Overview

OKD can be configured to access an AWS EC2 infrastructure, including using AWS volumes as persistent storage for application data. After AWS is configured properly, some additional configurations will need to be completed on the OKD hosts.

Configuring AWS Variables

To set the required AWS variables, create a /etc/aws/aws.conf file with the following contents on all of your OKD hosts, both masters and nodes:

[Global]
Zone = us-east-1c (1)
1 This is the Availability Zone of your AWS Instance and where your EBS Volume resides; this information is obtained from the AWS Managment Console.

Configuring OKD Masters for AWS

You can set the AWS configuration on your OKD master hosts in two ways:

Configuring OKD for AWS with Ansible

Example 1. Example AWS Configuration with Ansible
# Cloud Provider Configuration
#
# Note: You may make use of environment variables rather than store
# sensitive configuration within the ansible inventory.
# For example:
#openshift_cloudprovider_aws_access_key="{{ lookup('env','AWS_ACCESS_KEY_ID') }}"
#openshift_cloudprovider_aws_secret_key="{{ lookup('env','AWS_SECRET_ACCESS_KEY') }}"
#
# AWS
#openshift_cloudprovider_kind=aws
# Note: IAM profiles may be used instead of storing API credentials on disk.
#openshift_cloudprovider_aws_access_key=aws_access_key_id
#openshift_cloudprovider_aws_secret_key=aws_secret_access_key

When Ansible configures AWS, the following files are created for you:

  • /etc/aws/aws.conf

  • /etc/origin/master/master-config.yaml

  • /etc/origin/node/node-config.yaml

  • /etc/sysconfig/atomic-openshift-master

  • /etc/sysconfig/atomic-openshift-node

Manually Configuring OKD Masters for AWS

Edit or create the master configuration file on all masters (/etc/origin/master/master-config.yaml by default) and update the contents of the apiServerArguments and controllerArguments sections:

kubernetesMasterConfig:
  ...
  apiServerArguments:
    cloud-provider:
      - "aws"
    cloud-config:
      - "/etc/aws/aws.conf"
  controllerArguments:
    cloud-provider:
      - "aws"
    cloud-config:
      - "/etc/aws/aws.conf"

Currently, the nodeName must match the instance name in AWS in order for the cloud provider integration to work properly. The name must also be RFC1123 compliant.

When triggering a containerized installation, only the directories of /etc/origin and /var/lib/origin are mounted to the master and node container.
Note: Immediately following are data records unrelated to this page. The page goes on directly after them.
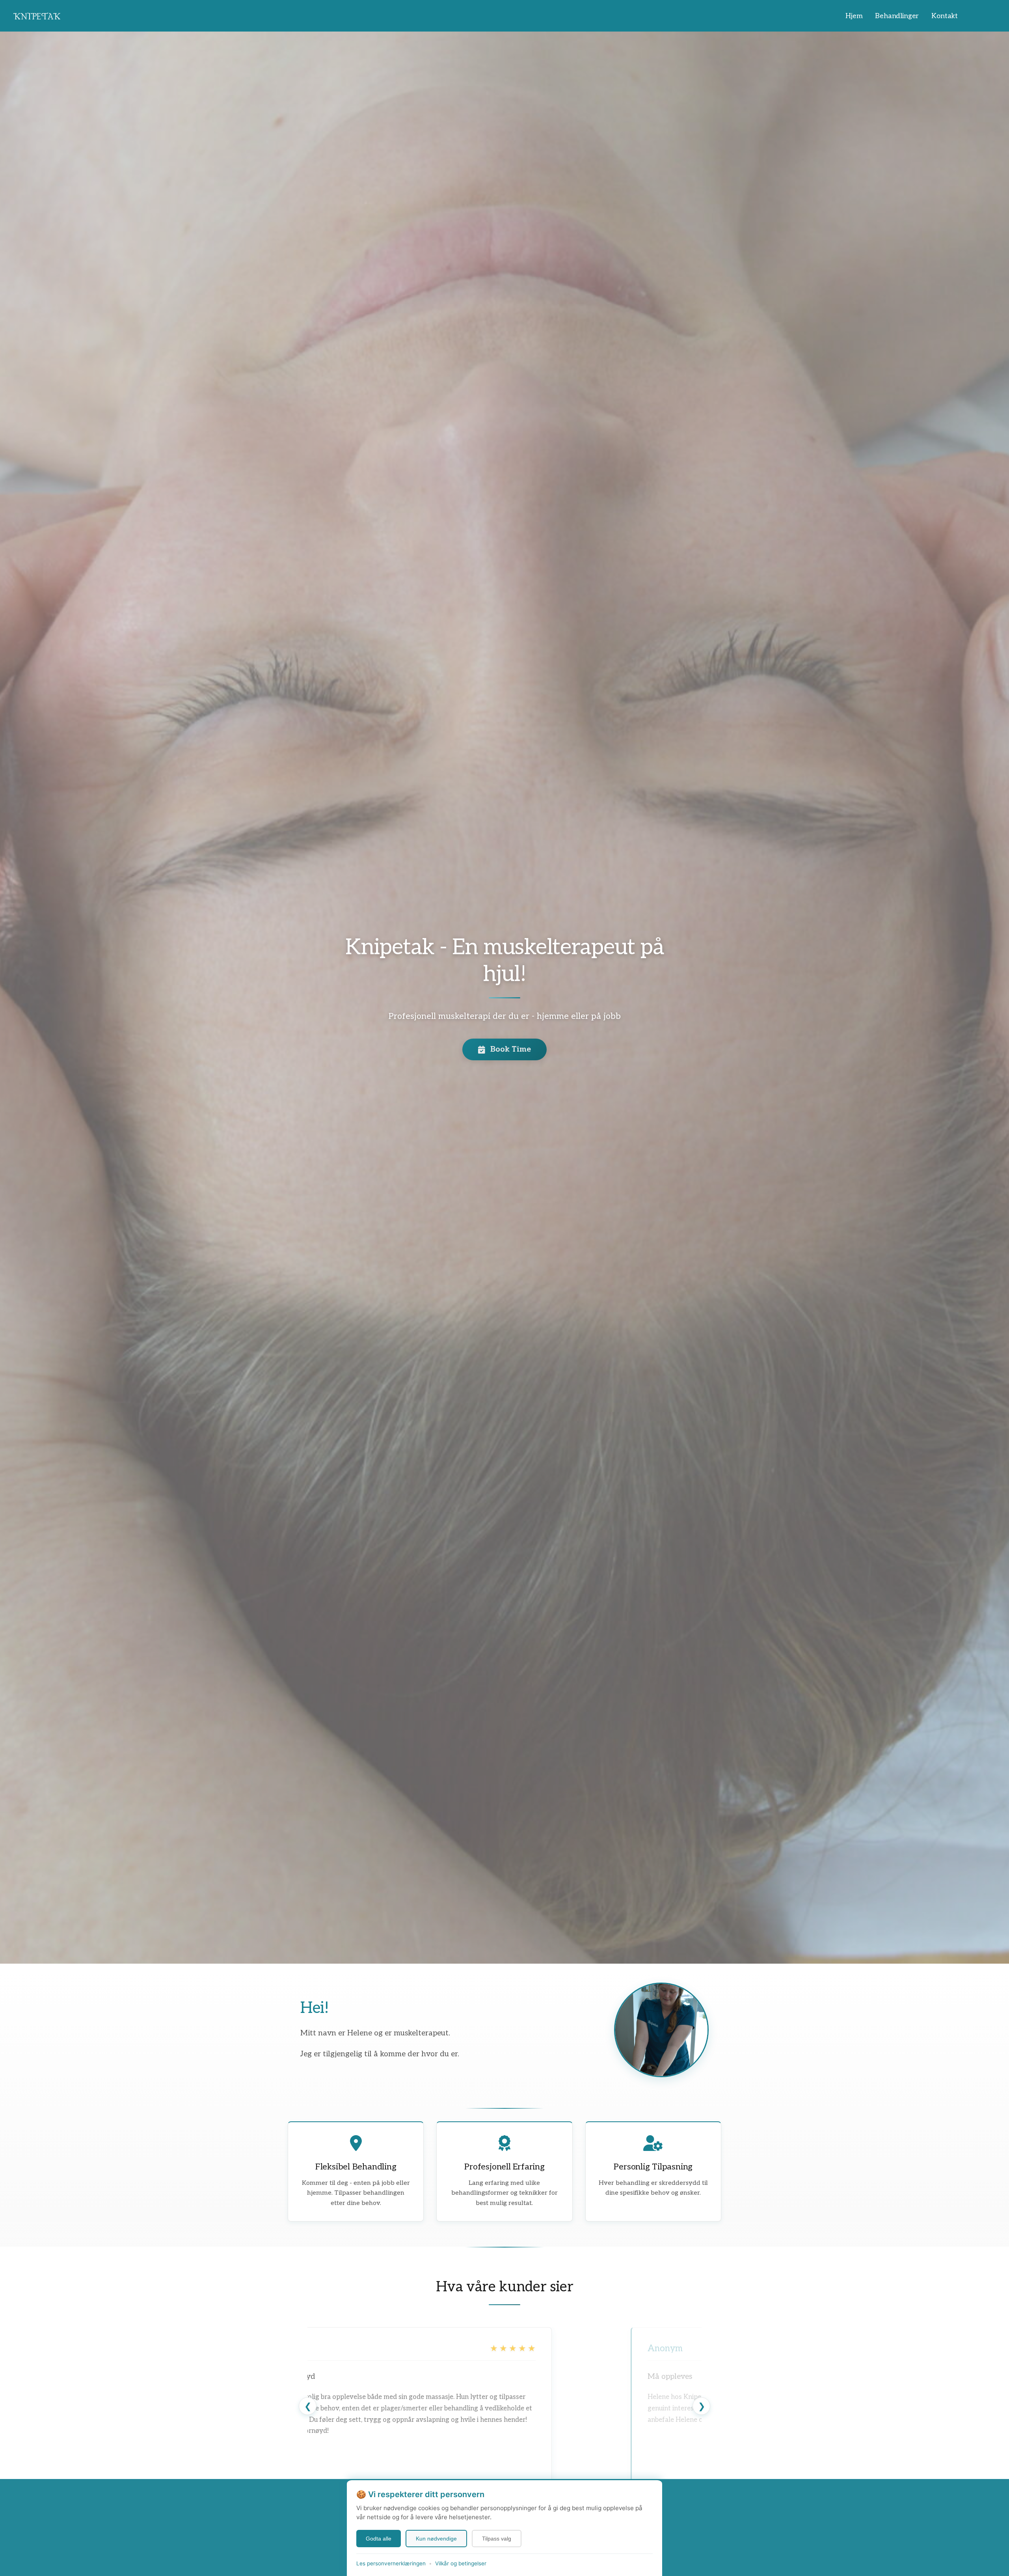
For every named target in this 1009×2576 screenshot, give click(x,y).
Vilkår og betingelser (460, 2563)
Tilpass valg (496, 2538)
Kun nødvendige (436, 2538)
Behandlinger (897, 16)
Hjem (853, 16)
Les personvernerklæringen (391, 2563)
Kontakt (944, 16)
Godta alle (378, 2538)
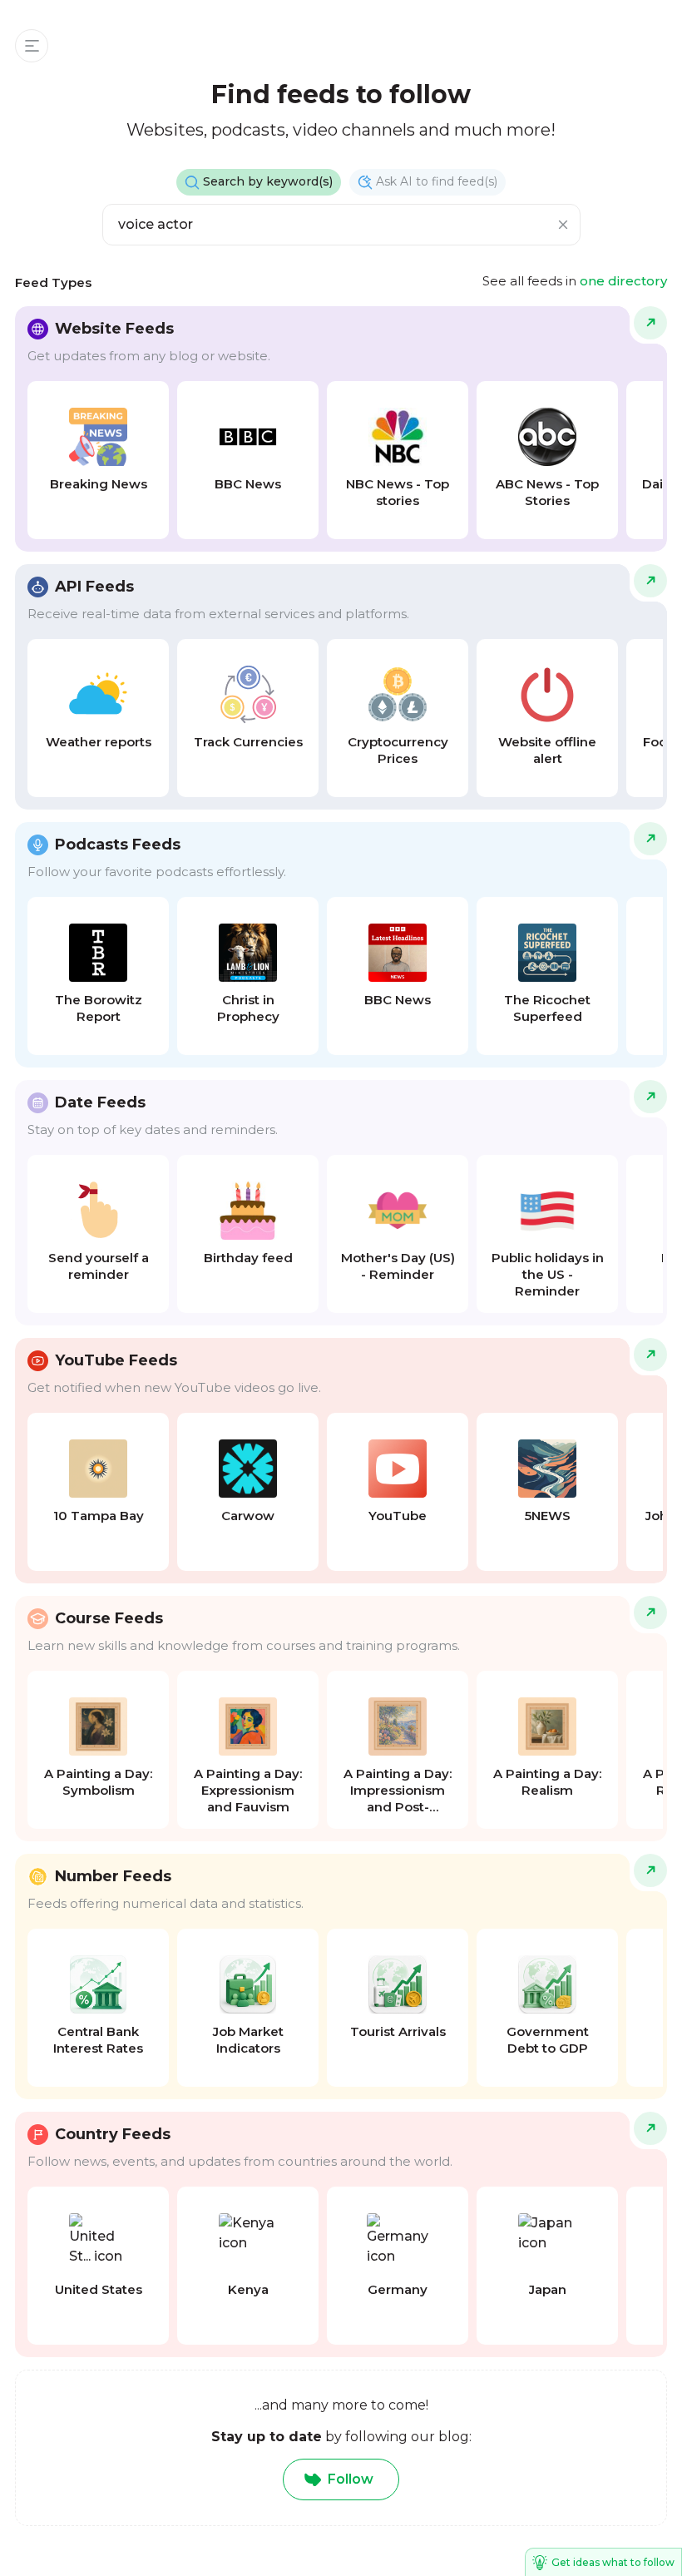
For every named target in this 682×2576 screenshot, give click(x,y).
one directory (623, 281)
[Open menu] (31, 45)
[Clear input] (563, 224)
Therefore, aws.conf should be in /etc/origin/ instead of /etc/.

Manually Configuring OKD Nodes for AWS

Edit or create the node configuration file on all nodes (/etc/origin/node/node-config.yaml by default) and update the contents of the kubeletArguments section:

kubeletArguments:
  cloud-provider:
    - "aws"
  cloud-config:
    - "/etc/aws/aws.conf"

When triggering a containerized installation, only the directories of /etc/origin and /var/lib/origin are mounted to the master and node container. Therefore, aws.conf should be in /etc/origin/ instead of /etc/.

Setting Key Value Access Pairs

Make sure the following environment variables are set in the /etc/sysconfig/origin-master file on masters and the /etc/sysconfig/origin-node file on nodes:

AWS_ACCESS_KEY_ID=<key_ID>
AWS_SECRET_ACCESS_KEY=<secret_key>

Access keys are obtained when setting up your AWS IAM user.

Applying Configuration Changes

Start or restart OKD services on all master and node hosts to apply your configuration changes:

$ systemctl restart origin-master
$ systemctl restart origin-node

Switching from not using a cloud provider to using a cloud provider produces an error message. Adding the cloud provider tries to delete the node because the node switches from using the hostname as the externalID (which would have been the case when no cloud provider was being used) to using the AWS instance-id (which is what the AWS cloud provider specifies). To resolve this issue:

  1. Log in to the CLI as a cluster administrator.

  2. Check and backup existing node labels:

    $ oc describe node <node_name> | grep -Poz '(?s)Labels.*\n.*(?=Taints)'
  3. Delete the nodes:

    $ oc delete node <node_name>
  4. On each node host, restart the OKD service.

    $ systemctl restart origin-node
  5. Add back any labels on each node that you previously had.